**PASSAGE PROVIDED:**
Solving hard math problems requires understanding the structure of complex mathematical reasoning. No animal is known to be capable of that.

Most definitions and measurements of intelligence by most laypeople and psychologists include the ability to reason, with mathematical reasoning widely accepted as part of or a proxy for it. They are imperfect but “intelligence” does not have a universally accepted definition.

Do you have a better measurement or definition?

Math is a contrived system though, there are no fundamental laws of nature that require math to be done the way we do it.

A human society may develop their own math in a base 13 system, or an entirely different way of representing the same concepts. When they can't solve our base 10 math problems in a way that matches how we expect does that mean they are parrots?

Part of the problem here is that we still have yet to land on a clear, standard definition of intelligence that most people agree with. We could look to IQ, and all of its problems, but then we should be giving LLMs an IQ test to answer rather than a math test.

The fact that much of physics can be so elegantly described by math suggests the structures of our math could be quite universal, at least in our universe.

Check out the problems in the MATH dataset, especially Level 5 problems. They are fairly advanced (by most people’s standards) and most are not dependent on which N in the base-N system used to solve them. The answers would be different of course but the structures of the problems and solutions remain largely intact.

Website for tracking IQ measurements of LLMs:

https://www.trackingai.org/

The best one already scores higher than all but the top 10-20% of most populations.

> Solving hard math problems requires understanding the structure of complex mathematical reasoning. No animal is known to be capable of that.

Except, it doesn't. Maybe some math problems do -- or maybe all of them do, when the text isn't in the training set -- but it turns out that most problems can be solved by a machine that regurgitates text, randomly, from all the math problems ever written down.

One of the ways that this debate ends in a boring cul-de-sac is that people leap to conclusions about the meaning of the challenges that they're using to define intelligence. "The problem has only been solved by humans before", they exclaim, "therefore, the solution of the problem by machine is a demonstration of human intelligence!"

We know from first principles what transformer architectures are doing. If the problem can be solved within the constraints of that simple architecture, then by definition, the problem is insufficient to define the limits of capability of a more complex system. It's very tempting to instead conclude that the system is demonstrating mysterious voodoo emergent behavior, but that's a bit like concluding that the magician really did saw the girl in half.

Screenshot grounding data
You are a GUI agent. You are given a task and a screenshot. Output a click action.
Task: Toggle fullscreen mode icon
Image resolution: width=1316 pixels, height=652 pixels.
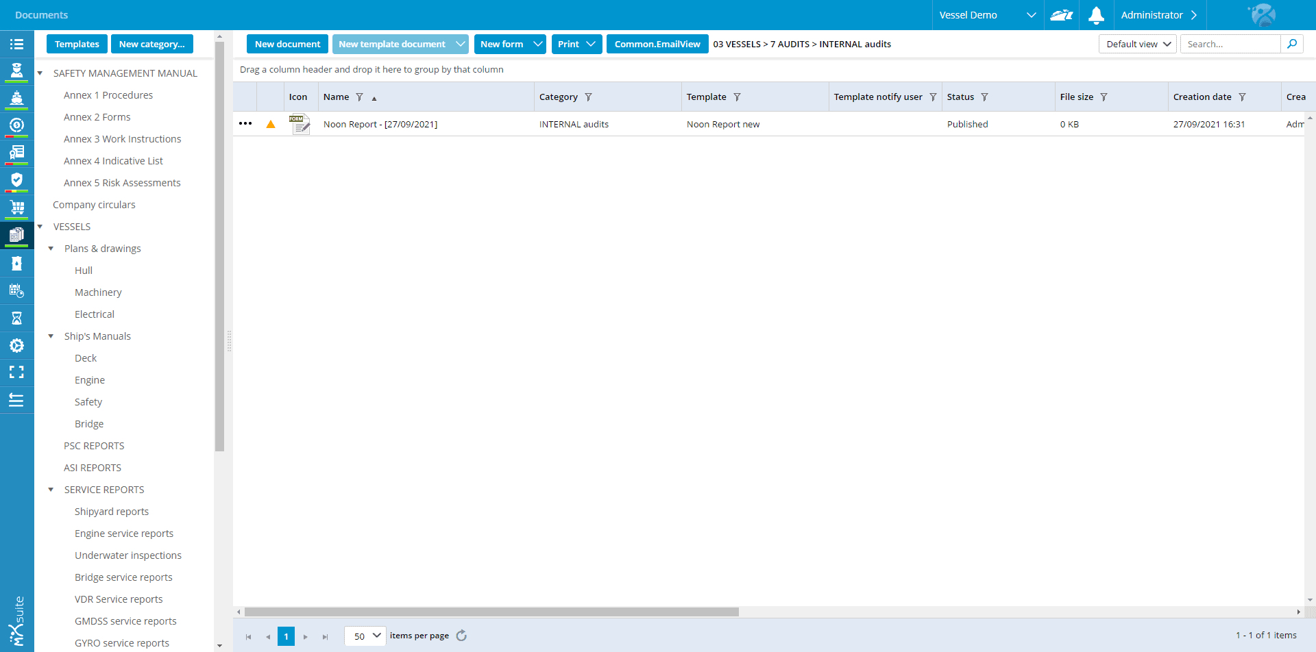(x=16, y=372)
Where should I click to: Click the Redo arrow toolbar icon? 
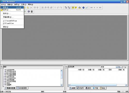(x=37, y=8)
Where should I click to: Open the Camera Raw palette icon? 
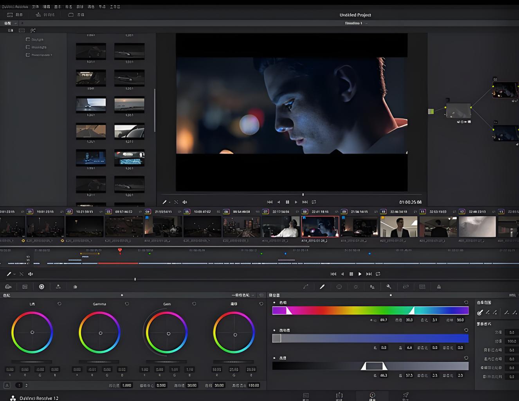point(8,287)
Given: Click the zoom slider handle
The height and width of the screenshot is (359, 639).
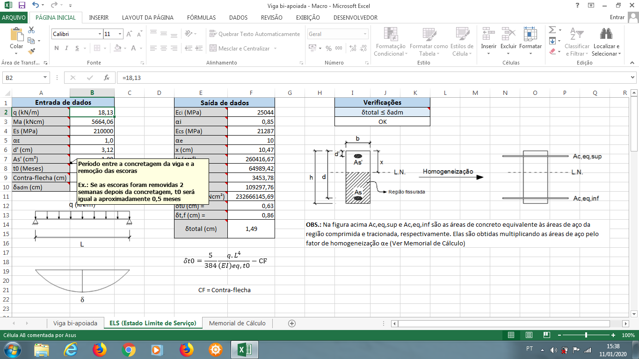Looking at the screenshot, I should [586, 335].
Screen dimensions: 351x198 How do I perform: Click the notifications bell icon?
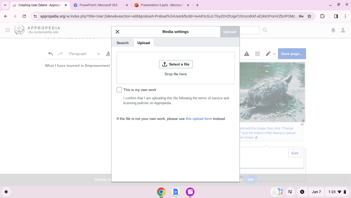pyautogui.click(x=333, y=30)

**YOUR TASKS:**
a - Answer these questions about the forum thread, one per line:
(i) Which dataset does the forum thread suggest checking out, and which level of its problems does it especially point to?
(ii) In what base system does the forum thread suggest a human society might develop its own math?
(iii) According to the forum thread, the best LLM already scores higher than all but what portion of most populations?
b - Retype the stretch of the forum thread from "Part of the" through "a math test.".
c - List every number base the forum thread mentions, in the form it appears there.

**ANSWERS TO THE PROBLEMS:**
a -
(i) The MATH dataset, especially its Level 5 problems.
(ii) A base 13 system.
(iii) The top 10-20%.

b -
Part of the problem here is that we still have yet to land on a clear, standard definition of intelligence that most people agree with. We could look to IQ, and all of its problems, but then we should be giving LLMs an IQ test to answer rather than a math test.

c -
base 13
base 10
base-N